Extracted data →

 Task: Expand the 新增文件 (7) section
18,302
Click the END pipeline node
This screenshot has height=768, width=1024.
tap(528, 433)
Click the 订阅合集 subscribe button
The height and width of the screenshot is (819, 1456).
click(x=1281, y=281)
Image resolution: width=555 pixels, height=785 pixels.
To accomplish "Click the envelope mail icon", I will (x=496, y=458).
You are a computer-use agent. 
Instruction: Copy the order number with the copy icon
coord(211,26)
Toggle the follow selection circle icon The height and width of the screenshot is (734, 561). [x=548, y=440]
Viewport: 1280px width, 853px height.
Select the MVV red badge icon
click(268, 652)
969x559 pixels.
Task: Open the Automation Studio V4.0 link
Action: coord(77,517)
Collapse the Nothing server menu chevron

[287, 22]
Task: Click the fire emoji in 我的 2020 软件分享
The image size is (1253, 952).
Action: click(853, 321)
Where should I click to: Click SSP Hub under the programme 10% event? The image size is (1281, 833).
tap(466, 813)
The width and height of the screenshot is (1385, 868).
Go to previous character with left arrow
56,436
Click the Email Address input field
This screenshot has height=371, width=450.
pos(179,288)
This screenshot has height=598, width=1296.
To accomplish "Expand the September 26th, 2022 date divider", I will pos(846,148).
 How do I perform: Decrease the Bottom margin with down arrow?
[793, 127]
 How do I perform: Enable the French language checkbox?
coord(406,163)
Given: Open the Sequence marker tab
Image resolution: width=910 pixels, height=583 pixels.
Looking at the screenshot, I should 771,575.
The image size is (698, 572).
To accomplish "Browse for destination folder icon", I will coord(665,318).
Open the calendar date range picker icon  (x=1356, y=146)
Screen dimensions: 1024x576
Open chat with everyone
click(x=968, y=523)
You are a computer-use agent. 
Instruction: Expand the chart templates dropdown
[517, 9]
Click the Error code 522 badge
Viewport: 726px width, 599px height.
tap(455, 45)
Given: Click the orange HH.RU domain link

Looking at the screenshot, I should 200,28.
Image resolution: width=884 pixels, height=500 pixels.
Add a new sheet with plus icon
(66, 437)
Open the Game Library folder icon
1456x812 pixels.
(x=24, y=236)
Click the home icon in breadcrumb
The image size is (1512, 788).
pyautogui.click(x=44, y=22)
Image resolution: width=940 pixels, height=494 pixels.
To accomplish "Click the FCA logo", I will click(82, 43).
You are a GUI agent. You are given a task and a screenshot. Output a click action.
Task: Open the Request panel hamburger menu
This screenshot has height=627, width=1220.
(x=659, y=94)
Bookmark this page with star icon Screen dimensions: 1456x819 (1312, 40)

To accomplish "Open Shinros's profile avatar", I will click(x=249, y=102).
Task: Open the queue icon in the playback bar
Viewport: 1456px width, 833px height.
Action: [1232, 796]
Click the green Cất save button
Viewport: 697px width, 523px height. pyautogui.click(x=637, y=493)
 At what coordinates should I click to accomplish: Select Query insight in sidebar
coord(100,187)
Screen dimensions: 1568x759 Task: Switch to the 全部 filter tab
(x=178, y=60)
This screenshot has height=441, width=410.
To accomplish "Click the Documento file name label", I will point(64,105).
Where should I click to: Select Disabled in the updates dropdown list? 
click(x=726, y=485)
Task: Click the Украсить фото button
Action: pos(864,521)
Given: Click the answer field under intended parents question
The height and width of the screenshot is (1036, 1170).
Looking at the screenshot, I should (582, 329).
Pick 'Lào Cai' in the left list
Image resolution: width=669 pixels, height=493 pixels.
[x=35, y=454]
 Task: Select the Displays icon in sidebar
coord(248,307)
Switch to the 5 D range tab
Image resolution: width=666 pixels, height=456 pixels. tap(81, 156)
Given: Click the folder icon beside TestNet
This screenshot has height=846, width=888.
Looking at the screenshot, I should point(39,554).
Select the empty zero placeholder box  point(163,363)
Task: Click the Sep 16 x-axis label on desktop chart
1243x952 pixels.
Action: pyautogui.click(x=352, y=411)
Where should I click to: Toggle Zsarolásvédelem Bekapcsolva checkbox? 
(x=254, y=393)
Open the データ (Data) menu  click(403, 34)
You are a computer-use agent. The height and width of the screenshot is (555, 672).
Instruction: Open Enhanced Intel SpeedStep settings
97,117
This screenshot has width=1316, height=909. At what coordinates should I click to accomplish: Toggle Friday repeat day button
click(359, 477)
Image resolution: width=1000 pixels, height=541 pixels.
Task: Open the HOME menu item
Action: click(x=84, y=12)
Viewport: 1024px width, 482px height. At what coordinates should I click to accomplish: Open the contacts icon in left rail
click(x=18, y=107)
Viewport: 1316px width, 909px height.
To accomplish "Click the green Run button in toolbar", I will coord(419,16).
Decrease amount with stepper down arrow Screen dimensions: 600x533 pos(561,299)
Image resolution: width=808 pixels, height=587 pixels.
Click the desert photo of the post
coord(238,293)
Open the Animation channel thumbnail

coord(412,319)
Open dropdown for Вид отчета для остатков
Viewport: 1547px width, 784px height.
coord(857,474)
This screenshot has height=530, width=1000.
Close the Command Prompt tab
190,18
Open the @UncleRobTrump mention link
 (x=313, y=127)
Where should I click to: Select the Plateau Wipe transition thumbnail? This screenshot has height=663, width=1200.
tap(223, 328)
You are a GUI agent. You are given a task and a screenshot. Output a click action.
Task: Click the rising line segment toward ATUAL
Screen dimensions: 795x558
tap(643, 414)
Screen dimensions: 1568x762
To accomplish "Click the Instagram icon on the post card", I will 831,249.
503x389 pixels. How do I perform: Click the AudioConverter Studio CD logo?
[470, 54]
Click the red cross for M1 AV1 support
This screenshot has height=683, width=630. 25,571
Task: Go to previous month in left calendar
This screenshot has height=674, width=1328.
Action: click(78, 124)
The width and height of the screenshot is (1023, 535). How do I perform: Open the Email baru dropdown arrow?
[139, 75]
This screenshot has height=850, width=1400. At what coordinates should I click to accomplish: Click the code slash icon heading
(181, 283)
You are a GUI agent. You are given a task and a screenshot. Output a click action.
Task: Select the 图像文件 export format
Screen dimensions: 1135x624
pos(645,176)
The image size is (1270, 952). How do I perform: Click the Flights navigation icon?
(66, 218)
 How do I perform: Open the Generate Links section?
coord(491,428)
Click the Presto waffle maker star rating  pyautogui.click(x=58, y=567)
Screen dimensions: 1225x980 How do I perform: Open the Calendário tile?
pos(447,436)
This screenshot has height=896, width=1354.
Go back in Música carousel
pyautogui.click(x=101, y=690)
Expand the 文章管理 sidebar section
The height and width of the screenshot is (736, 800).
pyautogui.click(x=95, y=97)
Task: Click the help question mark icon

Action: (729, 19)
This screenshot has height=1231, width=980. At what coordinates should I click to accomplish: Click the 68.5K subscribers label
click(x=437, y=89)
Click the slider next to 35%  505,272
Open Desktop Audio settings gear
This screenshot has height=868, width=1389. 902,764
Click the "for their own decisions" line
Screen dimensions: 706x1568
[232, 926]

Task → Return each line of the data above that contains the word "green", treating uppercase and lowercase letters as distinct.

Response below →
Click the green Cất save button
To accomplish "Click the green Run button in toolbar", I will coord(419,16).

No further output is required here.